### Records to use

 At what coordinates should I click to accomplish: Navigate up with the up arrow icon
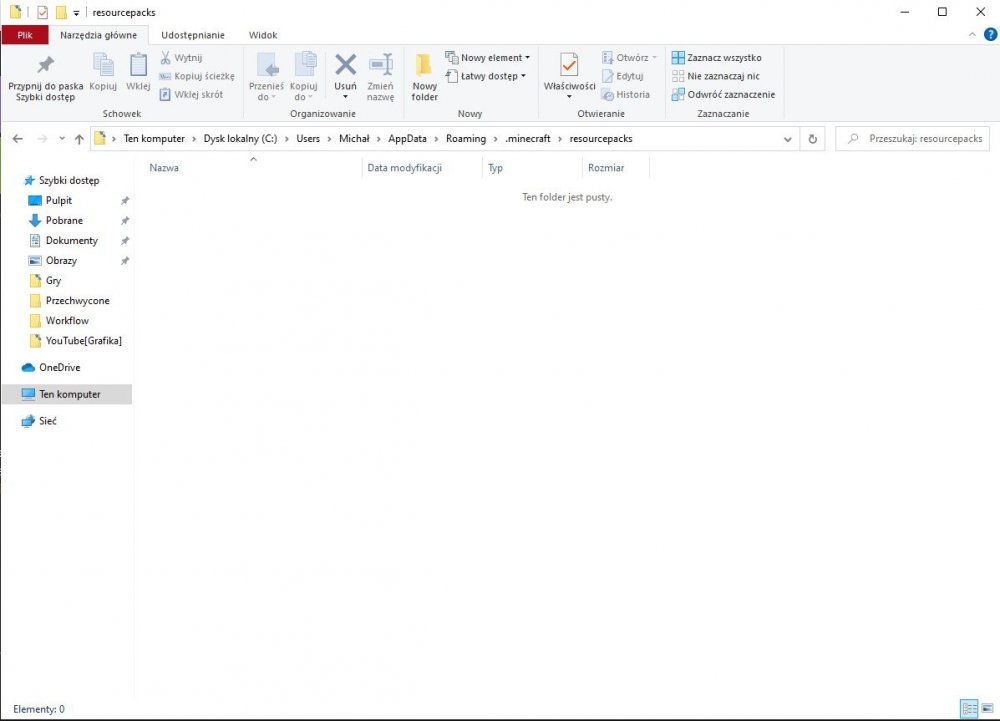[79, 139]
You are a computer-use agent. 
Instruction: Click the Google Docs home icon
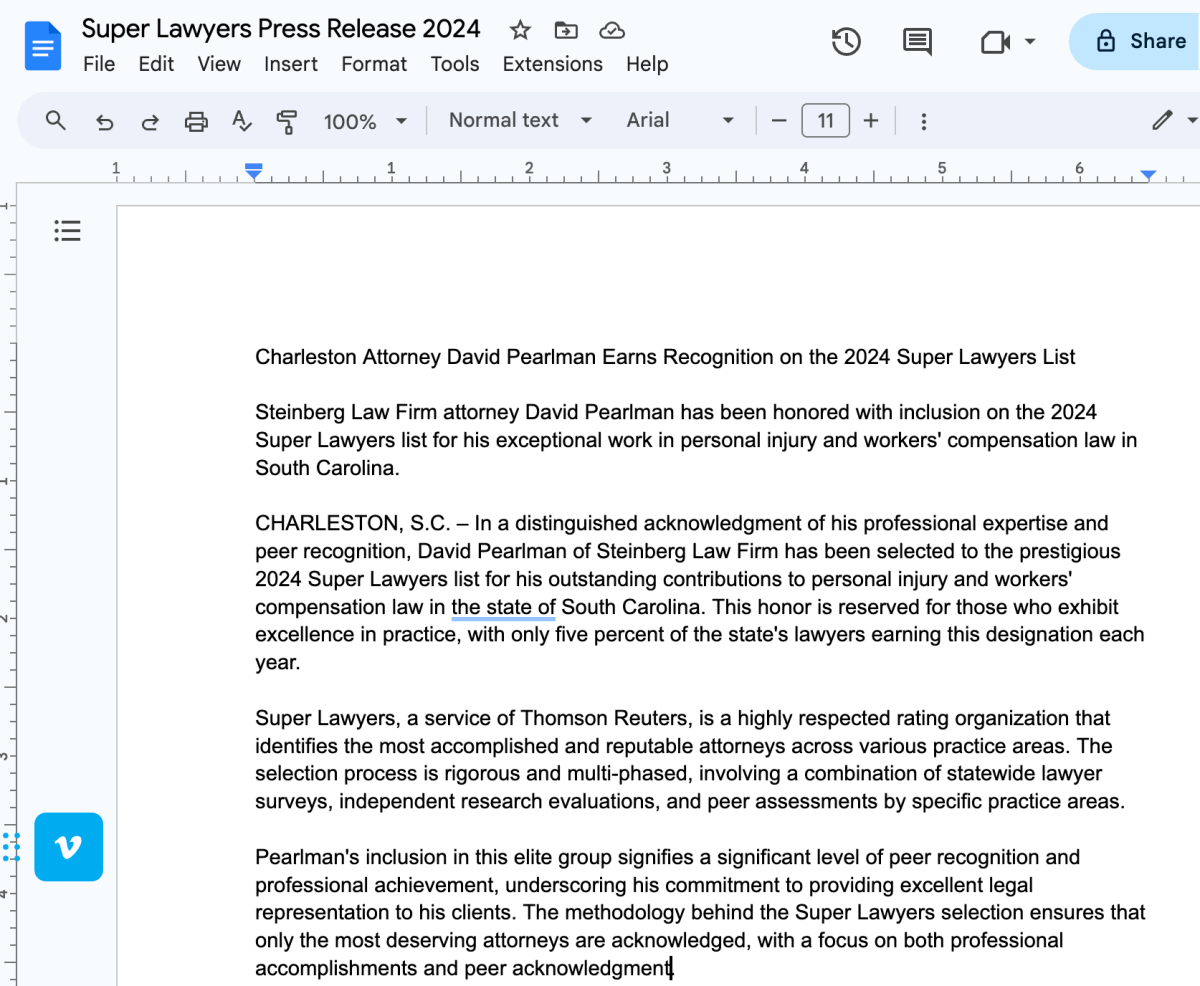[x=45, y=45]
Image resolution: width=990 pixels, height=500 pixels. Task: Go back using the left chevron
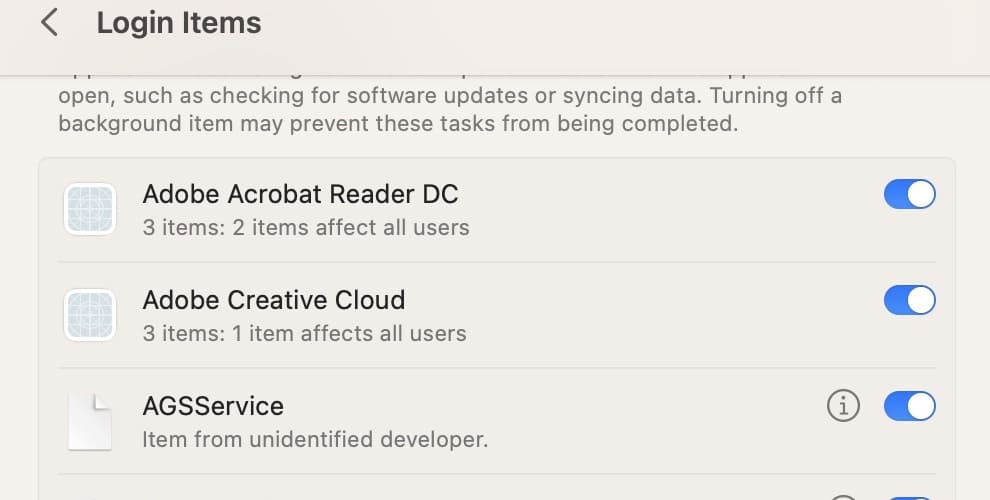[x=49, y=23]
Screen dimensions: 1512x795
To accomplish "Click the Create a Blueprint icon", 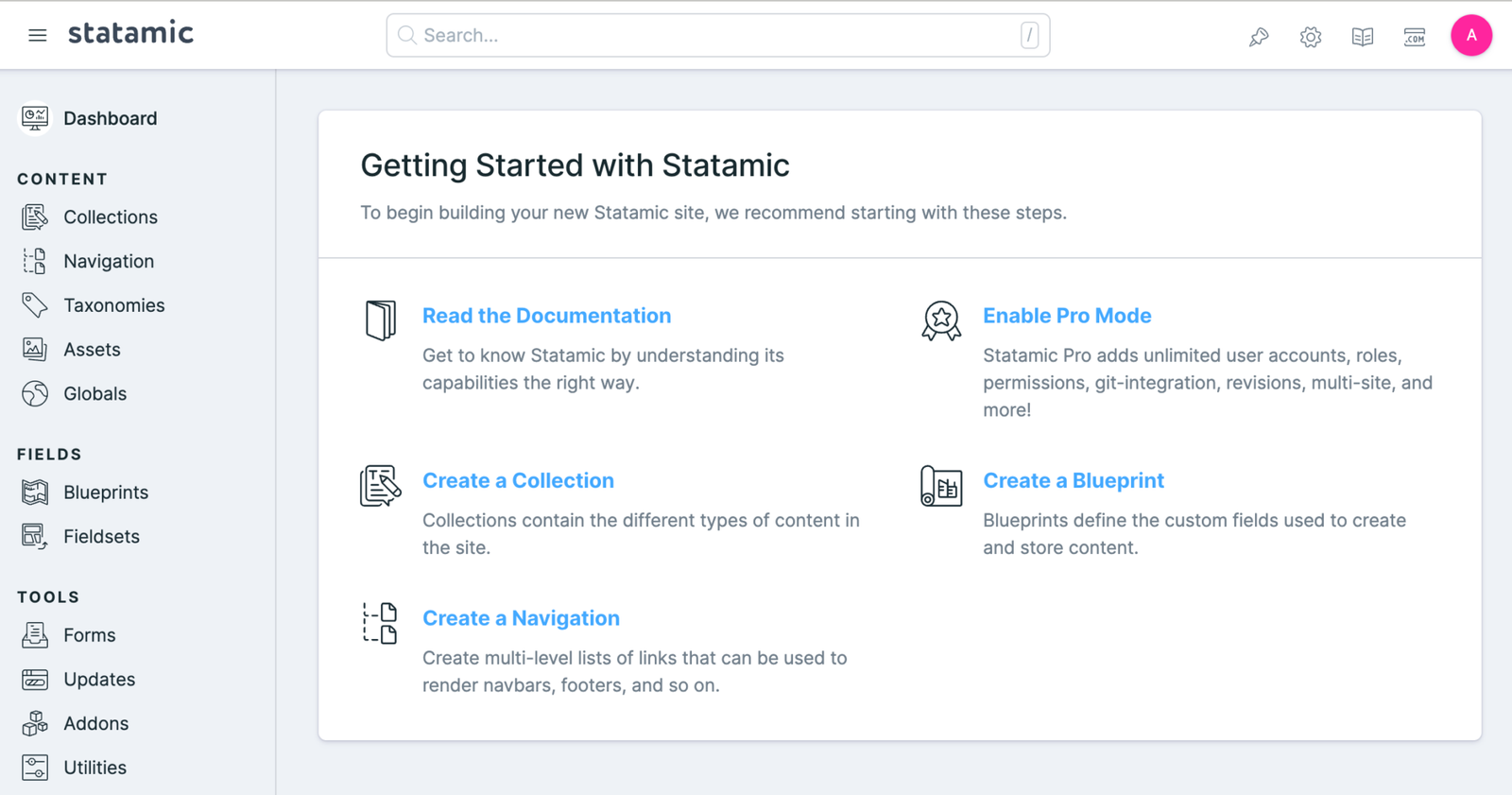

### Task to carry out
What must be output is the exact run of lines from the one holding "Image resolution: width=990" through the end of the entries above, both ends included, minus the pictures.

### Task output
Image resolution: width=990 pixels, height=500 pixels. Task: Go back using the left chevron
[x=49, y=23]
Screen dimensions: 1512x795
To accomplish "Click the Create a Blueprint icon", 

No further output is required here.